August 3, 2011
Kenmore Mercy Hospital, a member of Catholic Health, was recently awarded a special certification from the Joint Commission for its stroke care program. The northtown facility is the first of the healthcare system’s hospitals to receive the Advanced Primary Stroke Center certification, which recognizes its cohesive approach to fostering better outcomes for stroke patients.
As the nation’s most trusted healthcare standard-setting accrediting, certifying and regulatory body, the Joint Commission conducted an extensive, on-site review of Kenmore Mercy’s stroke care program in July.
During the site visit, Joint Commission’s expert reviewers looked for compliance with standards of care specific to the needs of patients and families, including infection prevention and control, process improvement, leadership and medication management.
“Certification as an advanced primary stroke center from the Joint Commission informs our community that we have staff with the clinical expertise, technology and quality of service to effectively diagnose and treat stroke patients 24/7,” said James Millard, President & CEO of Kenmore Mercy Hospital.
The Joint Commission’s Advanced Primary Stroke Center Certification Program is based on the Recommendations for Advanced Primary Stroke Centers published by the Brain Attack Coalition and American Stroke Association guidelines. Certified Advanced Primary Stroke Centers are held to high standards in the areas of quality, safety and patient care outcomes.

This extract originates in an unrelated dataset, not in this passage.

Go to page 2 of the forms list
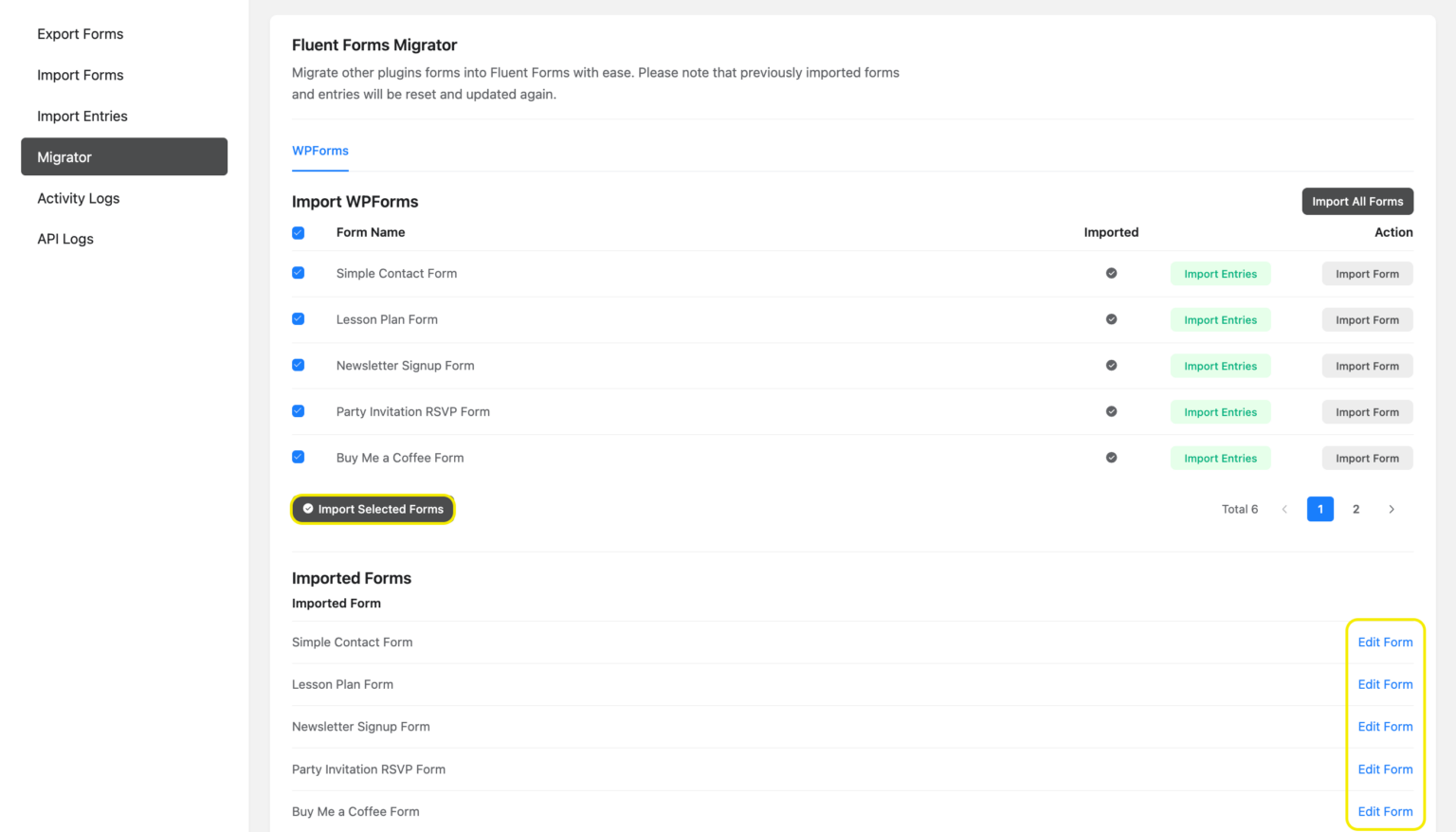point(1356,509)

As a New York State Designated Stroke Center since 2006, Kenmore Mercy Hospital has also met the State’s stringent guidelines for stroke care. This includes:
“Kenmore Mercy’s certification reinforces Catholic Health’s efforts to improve access to high quality stroke services for residents throughout Erie County and beyond,” said Holly Bowser, Vice President Neuroscience and Vascular Service Lines for Catholic Health. Both Sisters of Charity and Mercy Hospital’s plan to pursue Joint Commission certification for their stroke programs.

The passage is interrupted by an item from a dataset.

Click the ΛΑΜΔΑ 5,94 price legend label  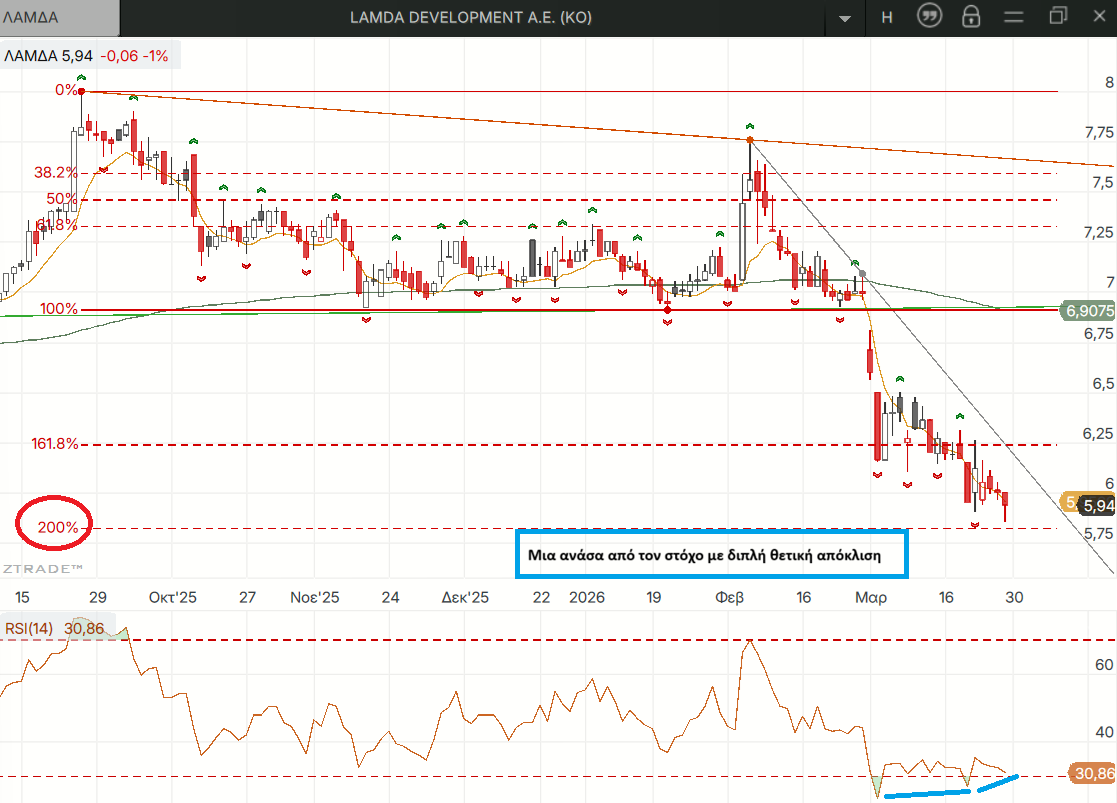point(48,56)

Stroke is the nation’s third leading cause of death and the leading cause of serious, long-term disability in the United States. Each year about 700,000 people experience a new or recurrent stroke, with someone suffering a stroke every 45 seconds. There are approximately 4.7 million stroke survivors alive today.
Stroke warning signs include: sudden confusion, slurred speech or difficulty understanding; sudden numbness or weakness of the face, arms or legs, especially on one side of the body; sudden trouble seeing in one or both eyes; sudden trouble walking, dizziness, loss of balance or coordination; and sudden severe headache without cause.